[[ Source document open ]]

# Changing Partitions Layout After Install

## th0r

I recently did a fresh install of Gentoo. But when I set up my fstab I did a partition layout like /dev/sda1 is boot /dev/sda2 is swap and /dev/sda3 is root. All free space going to root.Now that I think about it I kinda wanted to do a layout like that divides up the filesystem which I have seen before: ex. add in a separate partition for things like /dev/etc /var /opt and so on. Is it possible after an install to put the directories  on their own paritions? And if so is it good practice to do so. If there is a good layout for a 80Gb HD I'd like to see it as well.

----------

## defenderBG

there were quite a lot of post aboout paritioning, you can search and read them.

you can put everything in new partitions, provided that you have them, all you need to do is to start from the live cd, copy the directories to their new destination and then edit the /etc/fstab file and add them there.

For a partitioning sheme I would suggest:

/ - 8 GB

/var - 4 GB 

/usr/portage - 2GB with reiserfs or ext2

/usr - 6 GB

/bin - 6 GB

/home - everything else

Note that this I use for 320GB, which is somewhat more than 80GB and I use so much space, because I have too much software! Really too much.

/dev - i think you dont need it, since udev creates a virtual /dev partition. Do a "df -h" and you will understand.

----------

## th0r

Ok, I will take look. Thanks for the reply. Now I know it's not too much a hassle. I guess my reason for this is if something goes wrong on one partition it won't take down the whole system.  I remember reading somewhere that one of the partitions that is important will grow if it needed more room.  I think it was /root. Do you happen to have a recollection of what I'm talking about? 

Also, So I guess anything that is on /root will stay there after new partition scheme and If I want to move it I would do it manually right?

----------

## notHerbert

I think you mean /tmp.

----------

## th0r

/tmp makes more sense now that you mention it.

----------

## defenderBG

my /root has never grown!

[[ Source document closed ]]
[[ The data open ]]

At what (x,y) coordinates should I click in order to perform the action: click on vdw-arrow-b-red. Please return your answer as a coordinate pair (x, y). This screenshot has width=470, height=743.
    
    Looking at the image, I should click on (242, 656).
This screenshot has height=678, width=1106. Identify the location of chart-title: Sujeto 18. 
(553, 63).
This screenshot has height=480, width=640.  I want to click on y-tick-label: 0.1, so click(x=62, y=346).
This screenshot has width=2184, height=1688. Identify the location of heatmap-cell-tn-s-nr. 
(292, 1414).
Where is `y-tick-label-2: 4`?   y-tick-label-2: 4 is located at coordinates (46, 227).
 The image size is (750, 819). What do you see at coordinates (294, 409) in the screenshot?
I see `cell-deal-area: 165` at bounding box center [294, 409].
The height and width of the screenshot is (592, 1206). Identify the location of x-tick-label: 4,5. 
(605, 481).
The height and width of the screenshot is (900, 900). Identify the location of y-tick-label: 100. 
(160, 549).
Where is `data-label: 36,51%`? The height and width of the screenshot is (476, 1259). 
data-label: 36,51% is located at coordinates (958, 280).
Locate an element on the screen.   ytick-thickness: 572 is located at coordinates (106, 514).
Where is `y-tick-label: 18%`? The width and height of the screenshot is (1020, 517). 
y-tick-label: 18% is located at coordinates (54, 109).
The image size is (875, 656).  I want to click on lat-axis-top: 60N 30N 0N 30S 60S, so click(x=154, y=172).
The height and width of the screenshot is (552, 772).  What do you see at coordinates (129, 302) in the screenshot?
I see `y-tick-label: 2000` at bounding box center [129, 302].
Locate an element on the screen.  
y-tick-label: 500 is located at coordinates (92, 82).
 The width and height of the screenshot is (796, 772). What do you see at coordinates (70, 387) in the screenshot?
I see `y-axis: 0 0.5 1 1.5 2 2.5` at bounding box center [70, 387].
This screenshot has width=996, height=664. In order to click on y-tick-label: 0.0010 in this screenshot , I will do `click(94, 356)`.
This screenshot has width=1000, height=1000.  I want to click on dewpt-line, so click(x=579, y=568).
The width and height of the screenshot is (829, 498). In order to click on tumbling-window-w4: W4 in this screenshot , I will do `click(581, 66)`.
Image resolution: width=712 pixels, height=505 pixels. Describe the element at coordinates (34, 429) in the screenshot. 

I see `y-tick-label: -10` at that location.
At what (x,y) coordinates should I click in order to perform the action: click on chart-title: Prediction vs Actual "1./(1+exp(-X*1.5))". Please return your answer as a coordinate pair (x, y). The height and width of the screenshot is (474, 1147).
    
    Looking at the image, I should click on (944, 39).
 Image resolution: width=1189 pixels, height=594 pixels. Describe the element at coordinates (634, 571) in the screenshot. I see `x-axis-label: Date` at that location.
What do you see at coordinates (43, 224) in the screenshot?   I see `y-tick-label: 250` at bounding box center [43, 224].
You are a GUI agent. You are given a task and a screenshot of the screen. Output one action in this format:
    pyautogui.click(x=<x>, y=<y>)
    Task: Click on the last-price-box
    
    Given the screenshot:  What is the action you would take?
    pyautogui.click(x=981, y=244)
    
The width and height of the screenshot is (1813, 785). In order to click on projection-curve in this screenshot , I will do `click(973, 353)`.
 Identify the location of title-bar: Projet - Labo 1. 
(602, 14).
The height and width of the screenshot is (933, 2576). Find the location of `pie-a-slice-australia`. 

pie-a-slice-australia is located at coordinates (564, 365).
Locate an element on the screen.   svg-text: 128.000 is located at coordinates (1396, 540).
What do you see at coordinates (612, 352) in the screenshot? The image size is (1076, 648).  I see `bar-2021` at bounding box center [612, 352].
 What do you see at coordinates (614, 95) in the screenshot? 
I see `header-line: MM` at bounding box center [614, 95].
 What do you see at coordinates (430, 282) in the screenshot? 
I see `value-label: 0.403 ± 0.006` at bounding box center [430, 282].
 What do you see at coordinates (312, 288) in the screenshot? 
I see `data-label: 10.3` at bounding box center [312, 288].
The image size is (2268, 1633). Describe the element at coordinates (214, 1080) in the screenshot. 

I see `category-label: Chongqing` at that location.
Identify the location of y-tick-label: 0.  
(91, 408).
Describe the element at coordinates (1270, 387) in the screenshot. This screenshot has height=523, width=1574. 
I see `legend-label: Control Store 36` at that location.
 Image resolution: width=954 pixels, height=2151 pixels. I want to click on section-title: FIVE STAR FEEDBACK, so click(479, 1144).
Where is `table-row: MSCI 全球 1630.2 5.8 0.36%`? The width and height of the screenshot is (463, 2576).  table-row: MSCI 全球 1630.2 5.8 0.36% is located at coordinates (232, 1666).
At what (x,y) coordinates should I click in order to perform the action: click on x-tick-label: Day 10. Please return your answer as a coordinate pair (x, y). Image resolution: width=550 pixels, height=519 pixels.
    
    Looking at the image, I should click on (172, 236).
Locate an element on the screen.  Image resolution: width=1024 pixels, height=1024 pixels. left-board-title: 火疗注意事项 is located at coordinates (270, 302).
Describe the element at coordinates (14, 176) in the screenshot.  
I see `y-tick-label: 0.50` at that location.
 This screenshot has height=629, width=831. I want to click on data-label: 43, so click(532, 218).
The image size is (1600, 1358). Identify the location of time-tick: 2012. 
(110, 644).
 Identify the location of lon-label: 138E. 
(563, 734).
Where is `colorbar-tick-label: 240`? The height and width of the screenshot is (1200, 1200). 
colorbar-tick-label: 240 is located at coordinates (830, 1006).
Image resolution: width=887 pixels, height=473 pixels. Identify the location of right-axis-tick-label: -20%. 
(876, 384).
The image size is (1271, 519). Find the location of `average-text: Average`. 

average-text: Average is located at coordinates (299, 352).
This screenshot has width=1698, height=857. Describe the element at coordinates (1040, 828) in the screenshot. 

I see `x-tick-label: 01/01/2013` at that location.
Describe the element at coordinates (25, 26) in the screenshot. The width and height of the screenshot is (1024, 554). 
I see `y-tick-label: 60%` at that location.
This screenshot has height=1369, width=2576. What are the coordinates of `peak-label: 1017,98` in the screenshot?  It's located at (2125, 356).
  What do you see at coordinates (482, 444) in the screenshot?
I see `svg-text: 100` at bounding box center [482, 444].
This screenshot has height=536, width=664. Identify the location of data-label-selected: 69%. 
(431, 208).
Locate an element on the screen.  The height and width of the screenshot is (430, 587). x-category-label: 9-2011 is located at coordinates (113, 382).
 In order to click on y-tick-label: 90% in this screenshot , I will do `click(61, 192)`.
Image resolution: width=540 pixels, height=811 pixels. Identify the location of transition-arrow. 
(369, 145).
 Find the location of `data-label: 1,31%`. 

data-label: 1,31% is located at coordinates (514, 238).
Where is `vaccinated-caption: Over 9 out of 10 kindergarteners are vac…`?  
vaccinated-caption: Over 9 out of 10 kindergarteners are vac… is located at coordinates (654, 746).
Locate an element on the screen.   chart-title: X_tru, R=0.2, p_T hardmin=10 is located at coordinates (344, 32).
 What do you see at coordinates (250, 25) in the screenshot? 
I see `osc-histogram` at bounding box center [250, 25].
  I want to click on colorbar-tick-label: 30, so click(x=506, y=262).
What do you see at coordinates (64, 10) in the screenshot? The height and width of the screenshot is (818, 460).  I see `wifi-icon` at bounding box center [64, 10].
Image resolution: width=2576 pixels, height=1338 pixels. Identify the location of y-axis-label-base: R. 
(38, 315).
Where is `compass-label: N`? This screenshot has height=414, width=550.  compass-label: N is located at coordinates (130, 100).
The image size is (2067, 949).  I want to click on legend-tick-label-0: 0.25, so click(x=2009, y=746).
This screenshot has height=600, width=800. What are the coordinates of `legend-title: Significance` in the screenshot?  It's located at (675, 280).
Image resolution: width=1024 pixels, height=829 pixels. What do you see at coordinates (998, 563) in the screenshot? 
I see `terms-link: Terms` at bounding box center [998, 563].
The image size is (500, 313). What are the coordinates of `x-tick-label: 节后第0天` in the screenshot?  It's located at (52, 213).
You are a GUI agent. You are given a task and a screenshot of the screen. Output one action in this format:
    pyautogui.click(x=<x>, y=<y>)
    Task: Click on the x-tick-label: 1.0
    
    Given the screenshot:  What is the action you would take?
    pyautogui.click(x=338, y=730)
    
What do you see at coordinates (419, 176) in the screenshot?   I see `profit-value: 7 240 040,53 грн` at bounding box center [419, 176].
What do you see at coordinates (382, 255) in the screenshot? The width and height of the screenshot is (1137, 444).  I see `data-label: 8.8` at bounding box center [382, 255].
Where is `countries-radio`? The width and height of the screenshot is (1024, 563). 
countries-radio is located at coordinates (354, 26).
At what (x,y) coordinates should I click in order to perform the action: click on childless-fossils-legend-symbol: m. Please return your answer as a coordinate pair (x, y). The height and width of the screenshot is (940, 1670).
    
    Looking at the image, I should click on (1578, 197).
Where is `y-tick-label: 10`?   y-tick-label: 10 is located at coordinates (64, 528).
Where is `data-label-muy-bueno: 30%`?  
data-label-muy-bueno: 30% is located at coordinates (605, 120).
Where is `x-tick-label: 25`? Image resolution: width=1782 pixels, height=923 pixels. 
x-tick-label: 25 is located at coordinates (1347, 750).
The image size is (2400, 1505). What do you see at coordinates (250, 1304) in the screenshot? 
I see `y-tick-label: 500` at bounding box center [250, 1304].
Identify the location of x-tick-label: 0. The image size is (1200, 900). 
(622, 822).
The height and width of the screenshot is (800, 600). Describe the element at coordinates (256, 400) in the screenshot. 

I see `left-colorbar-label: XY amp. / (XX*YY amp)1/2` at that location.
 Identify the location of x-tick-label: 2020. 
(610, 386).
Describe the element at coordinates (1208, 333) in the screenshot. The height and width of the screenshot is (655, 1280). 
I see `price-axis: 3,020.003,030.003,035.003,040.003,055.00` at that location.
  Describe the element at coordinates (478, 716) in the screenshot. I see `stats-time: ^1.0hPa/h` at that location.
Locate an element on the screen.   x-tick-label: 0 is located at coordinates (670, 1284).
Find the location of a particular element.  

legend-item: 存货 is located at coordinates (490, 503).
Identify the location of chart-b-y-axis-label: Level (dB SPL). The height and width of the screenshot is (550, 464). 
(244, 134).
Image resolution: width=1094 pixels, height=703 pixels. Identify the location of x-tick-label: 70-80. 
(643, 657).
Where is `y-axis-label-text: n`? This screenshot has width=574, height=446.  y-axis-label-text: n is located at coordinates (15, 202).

[[ The data closed ]]

**Directive 1**
Answer these questions about the partitioning thread:
(a) What size does defenderBG suggest for /var?
(b) Which directory does notHerbert think th0r means?
(c) For what drive size does defenderBG say he uses his scheme?
**Directive 2**
Please return the lines of the listing verbatim, beginning at the line that contains "What do you see at coordinates (312, 288)" and stopping after the line that contains "Image resolution: width=954".
The listing is unrelated to the partitioning thread.

**Final answer 1**
(a) 4 GB
(b) /tmp
(c) 320GB

**Final answer 2**
 What do you see at coordinates (312, 288) in the screenshot? 
I see `data-label: 10.3` at bounding box center [312, 288].
The image size is (2268, 1633). Describe the element at coordinates (214, 1080) in the screenshot. 

I see `category-label: Chongqing` at that location.
Identify the location of y-tick-label: 0.  
(91, 408).
Describe the element at coordinates (1270, 387) in the screenshot. This screenshot has height=523, width=1574. 
I see `legend-label: Control Store 36` at that location.
 Image resolution: width=954 pixels, height=2151 pixels. I want to click on section-title: FIVE STAR FEEDBACK, so click(479, 1144).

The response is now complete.